Clients who went looking for a way to get into higher yield investments ended up leaving with a $22,000 loan and $112,000 in interest payments, a BC court heard.
A B.C. Supreme court judge made the determination, tossing out a claim from a financial services company in Victoria after it sued Christopher Bryce Laughlin and Pauline Louella Laughlin for debts unpaid.
“The Laughlins have paid $21,400 on that debt, yet the plaintiff – Connor Financial Services International Inc. – asserts that its loan agreement with the Laughlins entitles it to a further $119,000 approximately, up to the start of the trial, with more to be claimed after that,” Judge George Macintosh said. “Simply to state those numbers is to expose the agreement for the radically unfair agreement that it was.”

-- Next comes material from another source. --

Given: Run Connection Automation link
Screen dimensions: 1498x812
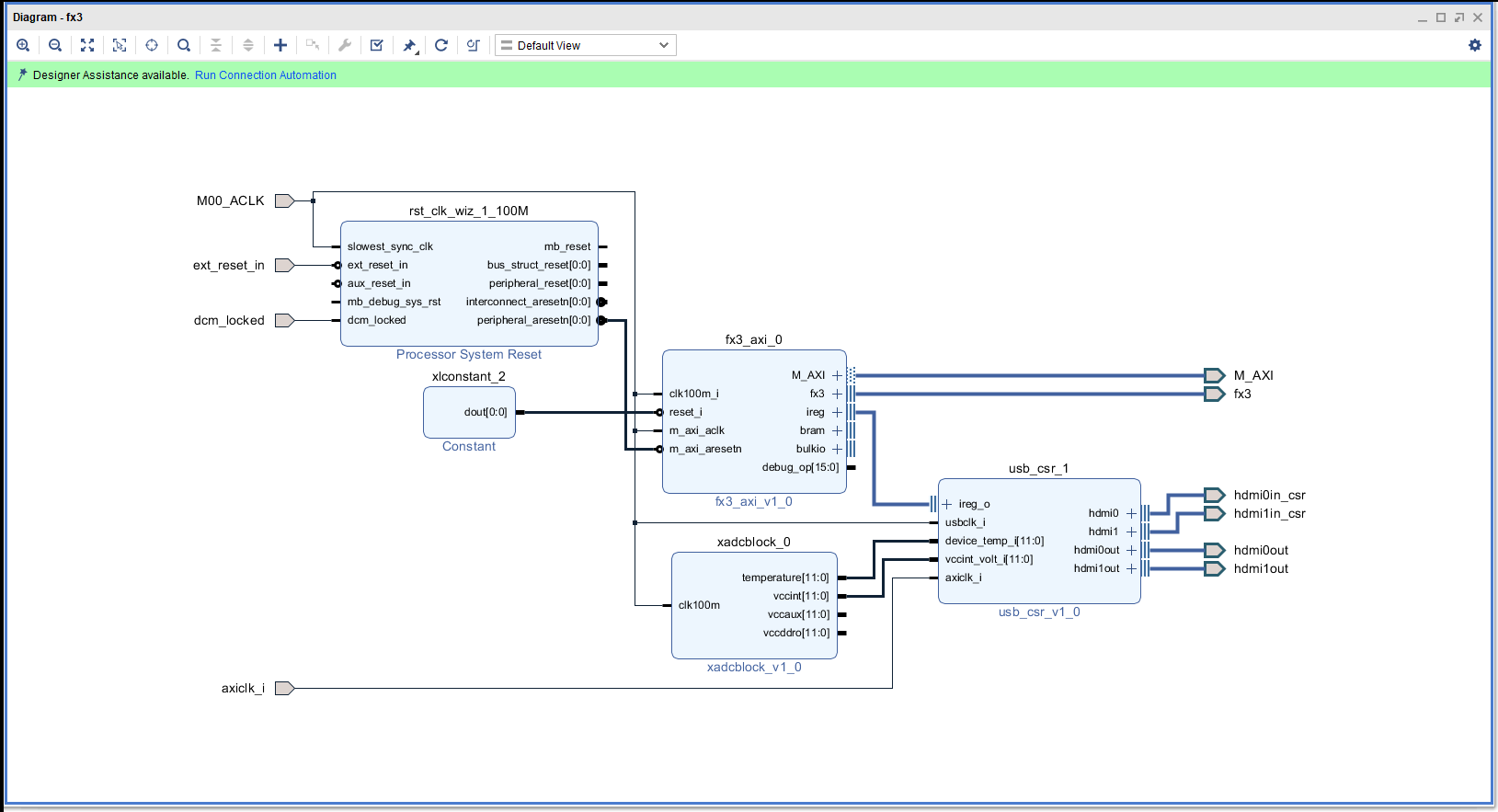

His comments come after the couple borrowed $22,221 from Connor Financial Services and were charged an annual interest rate of 42 per cent on a loan. The judge’s comments also back his decision to rule in favour of the defendants because their retirement saving plans and other investments were collapsed to buy mutual funds from the company.
“I find that Connor’s companies owed and breached a fiduciary duty to the Laughlins,” the judge said. Macintosh described the Laughlins as “babes in the woods” and “naive” when it came to their agreements with Connor. “The Laughlins argue that the loan agreement was unconscionable. I agree that it was.”